Qing Kangxi wucai polychrome washbasin, Guangdong Museum
Qing dynasty Kangxi-period wucai (five-colour) washbasin — collection of the Guangdong Museum.

The Meaning of Objects Across Space

During the Song and Yuan dynasties, Quanzhou stood as the greatest commercial port in the world — a place where, as one contemporary observer wrote, "foreign merchants swarm like ants, and exotic goods gather in abundance." The beauty, elegance, and sheer brilliance of Chinese porcelain drew traders from every corner of the maritime world to its quays. The flourishing of overseas trade, in turn, expanded the Chinese imagination of what lay beyond the horizon.

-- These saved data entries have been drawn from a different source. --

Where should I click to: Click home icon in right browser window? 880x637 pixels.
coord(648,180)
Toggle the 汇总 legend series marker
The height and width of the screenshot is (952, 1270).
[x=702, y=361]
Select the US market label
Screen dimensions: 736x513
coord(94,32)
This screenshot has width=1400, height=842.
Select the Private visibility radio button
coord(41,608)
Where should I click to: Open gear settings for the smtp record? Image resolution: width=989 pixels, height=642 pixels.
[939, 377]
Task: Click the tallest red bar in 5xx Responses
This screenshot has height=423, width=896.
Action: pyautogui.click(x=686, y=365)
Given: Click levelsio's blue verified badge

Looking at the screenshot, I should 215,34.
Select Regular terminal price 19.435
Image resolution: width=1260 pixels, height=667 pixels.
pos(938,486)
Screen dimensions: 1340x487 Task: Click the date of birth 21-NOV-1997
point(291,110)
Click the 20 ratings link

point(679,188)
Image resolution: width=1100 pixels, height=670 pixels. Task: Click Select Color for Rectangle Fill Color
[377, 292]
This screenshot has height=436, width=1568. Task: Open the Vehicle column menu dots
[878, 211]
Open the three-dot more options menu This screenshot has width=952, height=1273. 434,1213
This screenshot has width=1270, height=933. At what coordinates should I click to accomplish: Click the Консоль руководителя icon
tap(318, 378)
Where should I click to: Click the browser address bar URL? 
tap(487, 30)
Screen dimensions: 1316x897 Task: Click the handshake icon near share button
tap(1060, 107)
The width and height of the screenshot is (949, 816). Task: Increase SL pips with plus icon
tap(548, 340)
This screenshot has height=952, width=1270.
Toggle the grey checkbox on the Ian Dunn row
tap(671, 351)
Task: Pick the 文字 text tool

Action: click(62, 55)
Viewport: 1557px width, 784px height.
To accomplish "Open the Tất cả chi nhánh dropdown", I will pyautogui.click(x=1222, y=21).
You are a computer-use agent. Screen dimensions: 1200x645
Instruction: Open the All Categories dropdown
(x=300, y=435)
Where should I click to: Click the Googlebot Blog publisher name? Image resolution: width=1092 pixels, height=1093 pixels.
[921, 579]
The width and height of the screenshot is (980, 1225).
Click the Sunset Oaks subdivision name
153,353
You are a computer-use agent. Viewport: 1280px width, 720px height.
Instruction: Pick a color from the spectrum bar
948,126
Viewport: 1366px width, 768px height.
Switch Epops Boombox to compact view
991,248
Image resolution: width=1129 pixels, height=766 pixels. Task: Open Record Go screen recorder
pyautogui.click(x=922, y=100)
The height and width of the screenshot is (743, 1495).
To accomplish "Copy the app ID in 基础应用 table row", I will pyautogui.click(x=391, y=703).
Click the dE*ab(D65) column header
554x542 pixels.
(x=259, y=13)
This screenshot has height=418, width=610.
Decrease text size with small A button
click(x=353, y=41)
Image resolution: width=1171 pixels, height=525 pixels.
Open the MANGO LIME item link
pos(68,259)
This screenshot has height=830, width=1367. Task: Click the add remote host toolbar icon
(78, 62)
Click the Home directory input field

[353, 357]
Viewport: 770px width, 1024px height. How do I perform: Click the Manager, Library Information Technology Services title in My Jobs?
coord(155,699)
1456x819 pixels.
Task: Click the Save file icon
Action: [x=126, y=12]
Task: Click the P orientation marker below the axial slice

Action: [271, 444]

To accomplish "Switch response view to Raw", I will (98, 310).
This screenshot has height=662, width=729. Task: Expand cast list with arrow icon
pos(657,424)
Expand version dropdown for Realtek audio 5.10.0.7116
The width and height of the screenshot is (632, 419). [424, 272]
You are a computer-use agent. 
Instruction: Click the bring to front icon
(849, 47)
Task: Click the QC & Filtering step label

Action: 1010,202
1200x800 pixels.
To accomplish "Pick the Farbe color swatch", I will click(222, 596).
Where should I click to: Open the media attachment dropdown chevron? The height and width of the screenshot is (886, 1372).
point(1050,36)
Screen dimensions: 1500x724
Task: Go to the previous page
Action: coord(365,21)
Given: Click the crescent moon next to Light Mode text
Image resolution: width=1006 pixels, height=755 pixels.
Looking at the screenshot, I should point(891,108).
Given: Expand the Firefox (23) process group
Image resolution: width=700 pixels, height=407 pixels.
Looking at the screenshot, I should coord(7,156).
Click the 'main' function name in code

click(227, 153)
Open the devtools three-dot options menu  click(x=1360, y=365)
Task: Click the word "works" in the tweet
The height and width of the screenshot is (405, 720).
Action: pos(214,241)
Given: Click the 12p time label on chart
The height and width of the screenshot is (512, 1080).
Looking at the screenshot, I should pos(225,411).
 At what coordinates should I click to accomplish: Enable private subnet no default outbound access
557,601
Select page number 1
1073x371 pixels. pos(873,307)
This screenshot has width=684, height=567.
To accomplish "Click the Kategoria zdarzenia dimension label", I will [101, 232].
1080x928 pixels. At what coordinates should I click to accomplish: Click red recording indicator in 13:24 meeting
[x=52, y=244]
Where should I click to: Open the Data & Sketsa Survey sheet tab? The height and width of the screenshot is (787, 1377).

Maritime trade is, at its heart, the movement of objects through space. The Chinese porcelains that today grace the palaces and castles of Turkey, Iran, Egypt, and Europe were once the ultimate status symbols of their aristocratic owners. When we encounter, in a foreign land, porcelain dishes arrayed above a mantelpiece, mounted on walls, arranged inside cabinets, or even embedded in the ceiling of a dome, the shock of recognition is almost involuntary: Yuan blue-and-white! Jiajing! Kangxi! Chinese porcelain! When an object crosses from one cultural space into another, its colours, forms, and ornamentation carry with them the thought and feeling of the hands that made it — and together with the ancient architecture that now houses it, they create a unique mode of dialogue between two otherwise distant civilisations. The geographer Yi-Fu Tuan once remarked: "Once one thinks of Hamlet having lived in this castle... the walls and battlements seem suddenly to speak a completely different language." For over a thousand years, Chinese porcelain — having crossed mountains and oceans — has been speaking just such a transformed language within the ancient castles of distant lands, endowing those buildings with the profound significance of cultural exchange and fusion between China and the world.

Chinese porcelain displayed in European castle interior
Chinese porcelain, displayed within the storied interiors of a European castle — objects that speak across centuries and civilisations.